WASHINGTON (Gray DC) - As an old football player himself, Illinois Senator Dick Durbin knows how important it is to stay safe in the game.
“Err on the side of safety, err on the side of caution,” Durbin said.
That’s why he is continuing to push for legislation called the Protecting Student Athletes from Concussions Act.
Durbin says the act would strengthen K-12 schools’ procedures for preventing, detecting, and treating student-athletes who suffer concussions while competing.
“I visited a high school in Chicago not long ago and met with a football team and it wasn’t more than two weeks later that there was a serious injury of one of those same players in a routine high school football game and the poor young man went into a coma,” Durbin added.
The Centers for Disease Control and Prevention (CDC) estimates nearly 3.8 million incidences of sports-related concussions occur every year.
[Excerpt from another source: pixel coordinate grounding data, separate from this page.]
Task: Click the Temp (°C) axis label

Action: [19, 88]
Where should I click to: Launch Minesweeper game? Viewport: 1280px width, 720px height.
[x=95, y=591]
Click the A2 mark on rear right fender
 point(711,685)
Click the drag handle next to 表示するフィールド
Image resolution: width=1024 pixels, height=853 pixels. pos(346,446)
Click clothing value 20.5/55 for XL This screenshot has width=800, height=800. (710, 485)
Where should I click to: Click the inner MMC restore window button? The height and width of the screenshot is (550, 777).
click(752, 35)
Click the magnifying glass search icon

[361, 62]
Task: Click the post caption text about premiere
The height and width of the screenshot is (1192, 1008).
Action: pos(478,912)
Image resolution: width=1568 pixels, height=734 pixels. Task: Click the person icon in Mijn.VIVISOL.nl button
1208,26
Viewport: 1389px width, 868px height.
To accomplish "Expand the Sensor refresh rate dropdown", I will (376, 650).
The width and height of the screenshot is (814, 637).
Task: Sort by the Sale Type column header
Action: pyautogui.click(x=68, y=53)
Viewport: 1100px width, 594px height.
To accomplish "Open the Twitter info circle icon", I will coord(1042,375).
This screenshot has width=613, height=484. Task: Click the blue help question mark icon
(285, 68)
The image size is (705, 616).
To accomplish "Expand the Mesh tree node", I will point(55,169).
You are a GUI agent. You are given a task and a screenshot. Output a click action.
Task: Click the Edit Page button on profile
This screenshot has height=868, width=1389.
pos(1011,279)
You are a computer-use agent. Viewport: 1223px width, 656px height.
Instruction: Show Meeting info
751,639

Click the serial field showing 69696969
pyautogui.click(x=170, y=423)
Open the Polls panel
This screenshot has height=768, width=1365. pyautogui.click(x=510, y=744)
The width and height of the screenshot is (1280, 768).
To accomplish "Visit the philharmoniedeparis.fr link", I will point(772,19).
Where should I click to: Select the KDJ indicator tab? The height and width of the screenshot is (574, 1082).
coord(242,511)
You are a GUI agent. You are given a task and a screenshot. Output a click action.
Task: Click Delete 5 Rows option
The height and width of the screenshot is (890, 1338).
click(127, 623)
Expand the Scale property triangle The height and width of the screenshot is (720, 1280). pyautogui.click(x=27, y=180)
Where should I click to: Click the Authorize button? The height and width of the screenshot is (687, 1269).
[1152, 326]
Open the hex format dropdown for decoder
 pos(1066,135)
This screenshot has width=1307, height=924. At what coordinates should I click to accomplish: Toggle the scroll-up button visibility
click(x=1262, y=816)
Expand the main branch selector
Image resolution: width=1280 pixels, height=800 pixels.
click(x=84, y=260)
Durbins’ legislation includes a policy that would require students who are suspected of having a concussion to stay out of the game. The bill would also force schools to notify a student’s parents of an injury and obtain a written release from a health care professional before the student can return to play. Durbin said the point is to mandate a national 'when in doubt sit it out policy.’
“Make sure they are safe another day for another game,” Durbin said.
All states would have five years from the bills enactment to issue guidance to schools about concussion plans.
A state that fails to do so, would forfeit 5% of its federal formula funding the first year, and another 5% the second.
Senator Durbin tried to include this legislation in the recently passed Education Bill, it didn’t make it in but he was able to make sure the bill allows funds to be used to address student athletic safety, including a plan for concussion safety and recovery practices.